- _Document text_:

Doris Grinspun has a dream.





The executive director of the Registered Nurses Association of Ontario (RNAO) hopes that one day the health care system will have an adequate supply of staff to cover the province’s needs.





“If we will be able to say some years from now that we don’t have a nursing shortage that will be magnificent,” Grinspun says.





In the meantime, there’s plenty of work to do.





Grinspun, a nurse of 30 years, says a sustainable staffing supply will require programs like the RNAO proposed 80/20 initiative.





Designed to help new graduates and reduce workplace burnout, the 80/20 proposal suggests nurses over age 55 spend 20 per cent (or one day a week) away from the bedside. Instead, the experienced nurses would spend their time on professional development activities such as mentoring a new generation of nurses.





The 80/20 initiative, which is projected to cost $75 million, is designed to reduce sick time and overtime. It’s been pitched to all three provincial political parties to be included in their upcoming elections plans.

- _Dataset records_:
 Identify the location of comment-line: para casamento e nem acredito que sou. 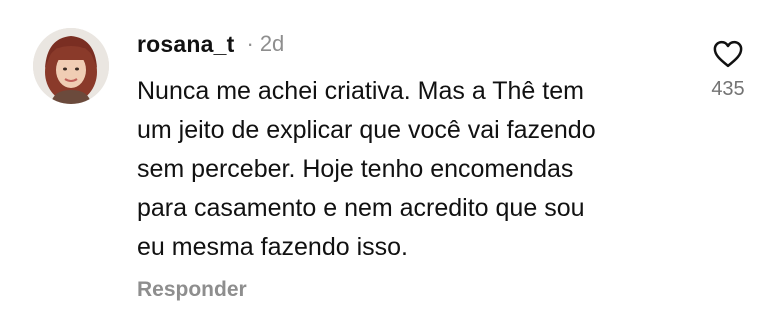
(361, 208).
* * *
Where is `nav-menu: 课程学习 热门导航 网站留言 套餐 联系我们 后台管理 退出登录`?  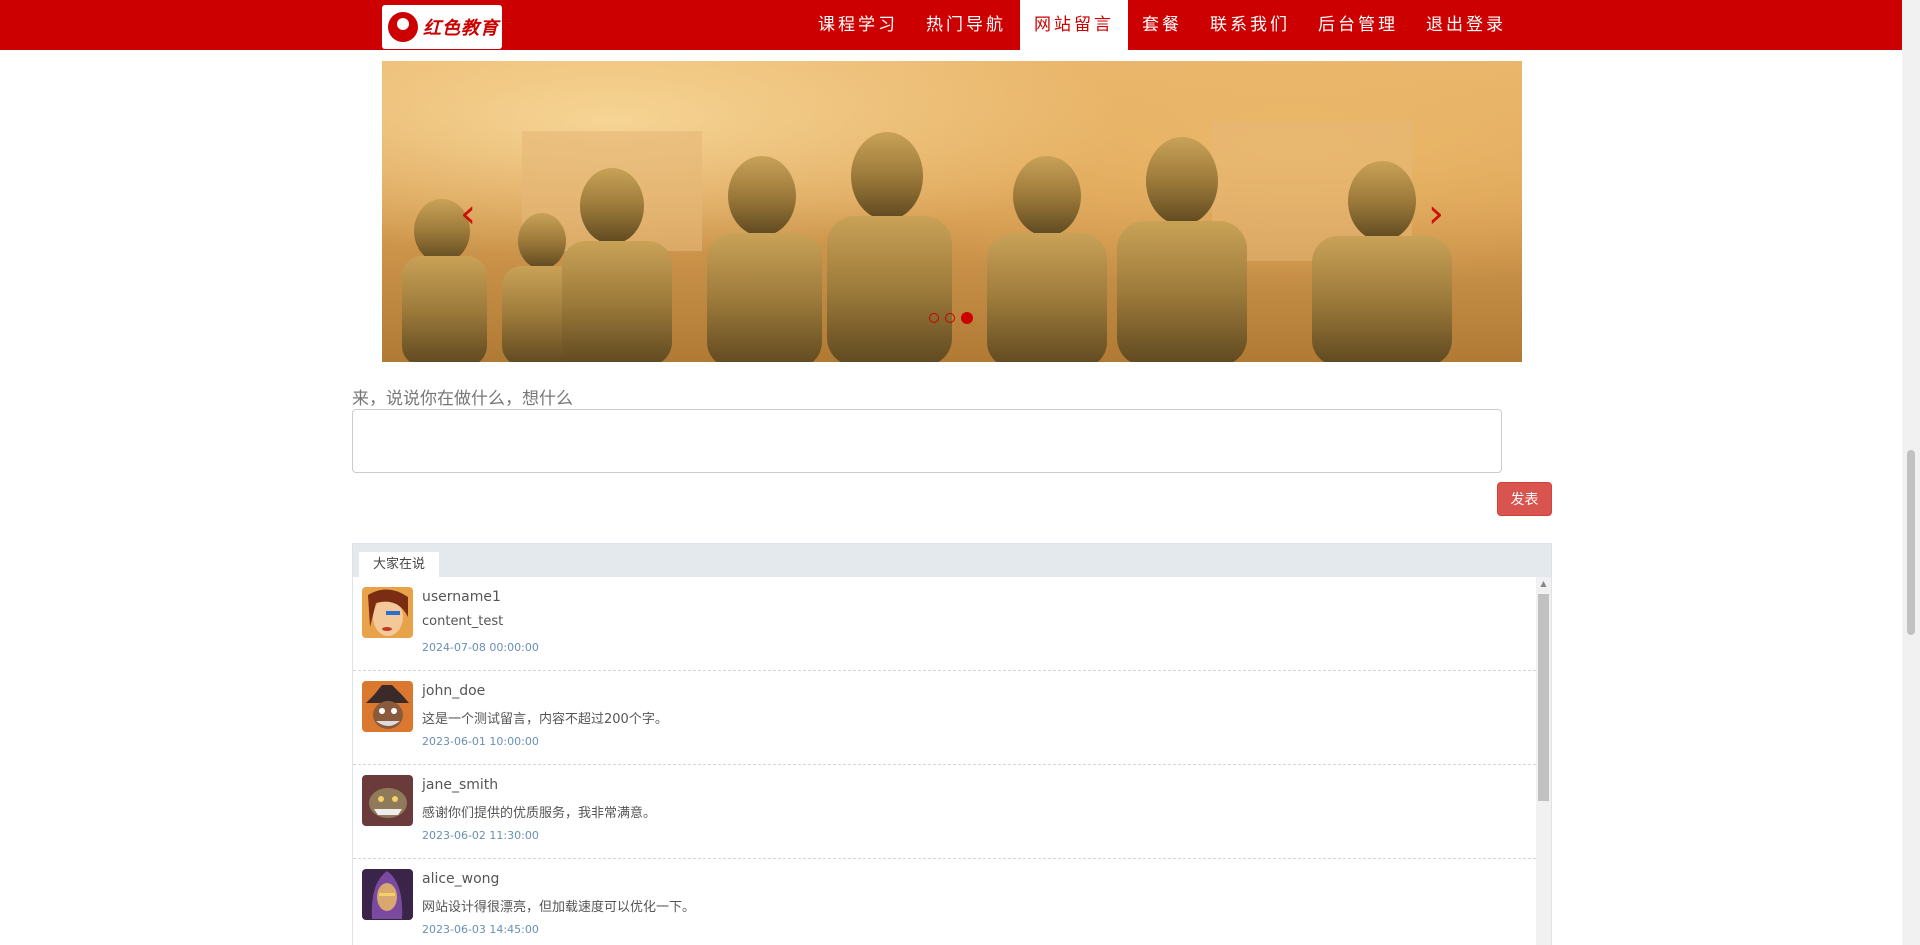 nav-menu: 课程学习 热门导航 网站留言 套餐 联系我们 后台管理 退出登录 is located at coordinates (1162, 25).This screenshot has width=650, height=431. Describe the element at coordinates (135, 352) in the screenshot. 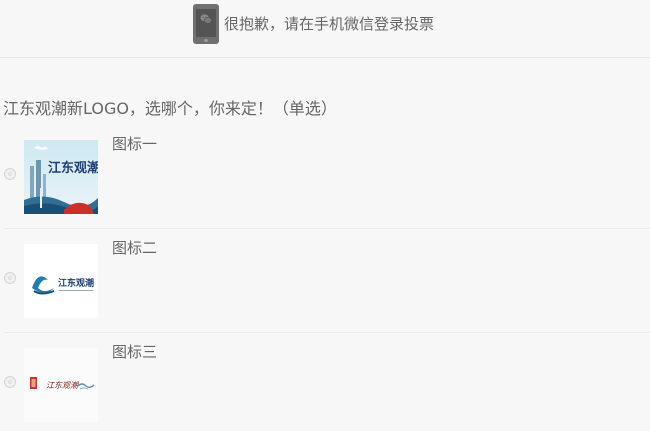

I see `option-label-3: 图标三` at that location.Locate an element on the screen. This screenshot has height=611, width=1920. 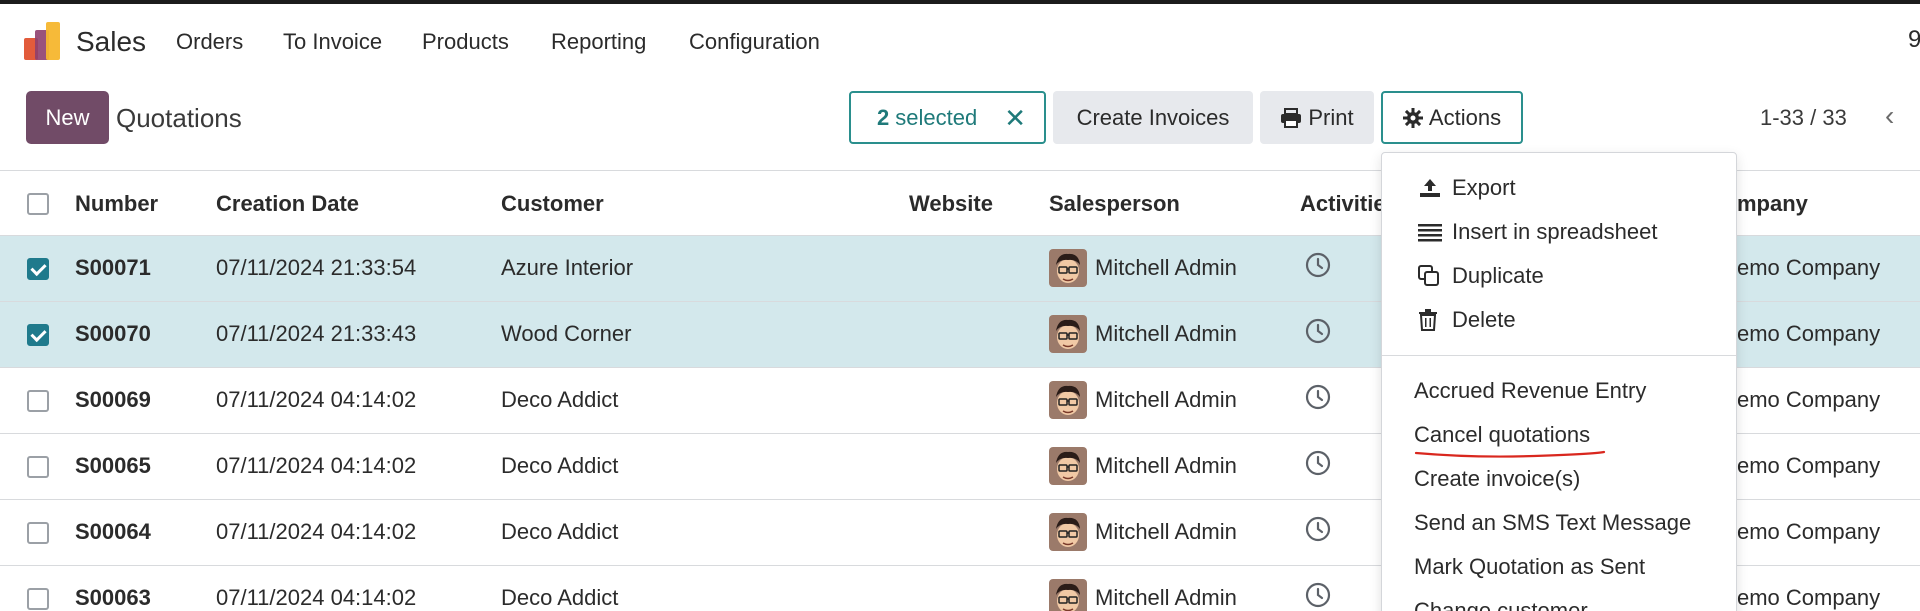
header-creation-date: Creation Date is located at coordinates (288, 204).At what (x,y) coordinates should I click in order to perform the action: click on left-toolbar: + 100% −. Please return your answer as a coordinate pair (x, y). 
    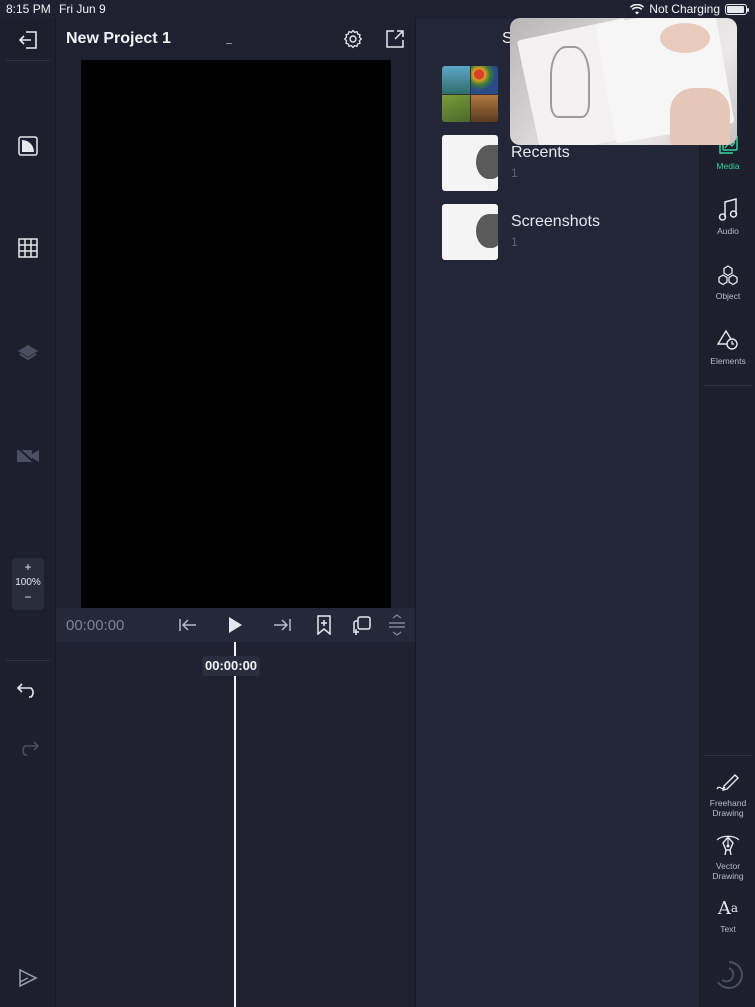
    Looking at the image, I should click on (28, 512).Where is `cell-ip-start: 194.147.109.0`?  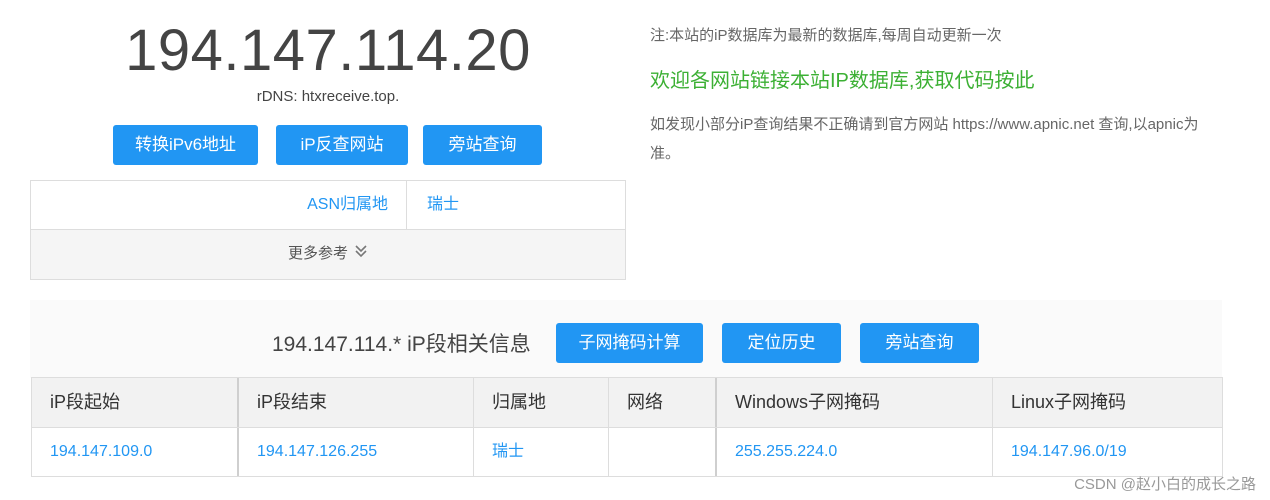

- _Actions to take_:
**A.** Answer these questions using the text about Ontario's nursing shortage:
(i) Which organization does Doris Grinspun lead as executive director?
(ii) How many years has Grinspun been a nurse?
(iii) What is the projected cost of the 80/20 initiative?
**B.** Reproduce the passage from the text about Ontario's nursing shortage word for word, starting with "Designed to help" and going on through "upcoming elections plans.".
Rely only on the text about Ontario's nursing shortage.

- _Answers for this exercise_:
**A.**
(i) The Registered Nurses Association of Ontario (RNAO)
(ii) 30 years
(iii) $75 million

**B.**
Designed to help new graduates and reduce workplace burnout, the 80/20 proposal suggests nurses over age 55 spend 20 per cent (or one day a week) away from the bedside. Instead, the experienced nurses would spend their time on professional development activities such as mentoring a new generation of nurses.





The 80/20 initiative, which is projected to cost $75 million, is designed to reduce sick time and overtime. It’s been pitched to all three provincial political parties to be included in their upcoming elections plans.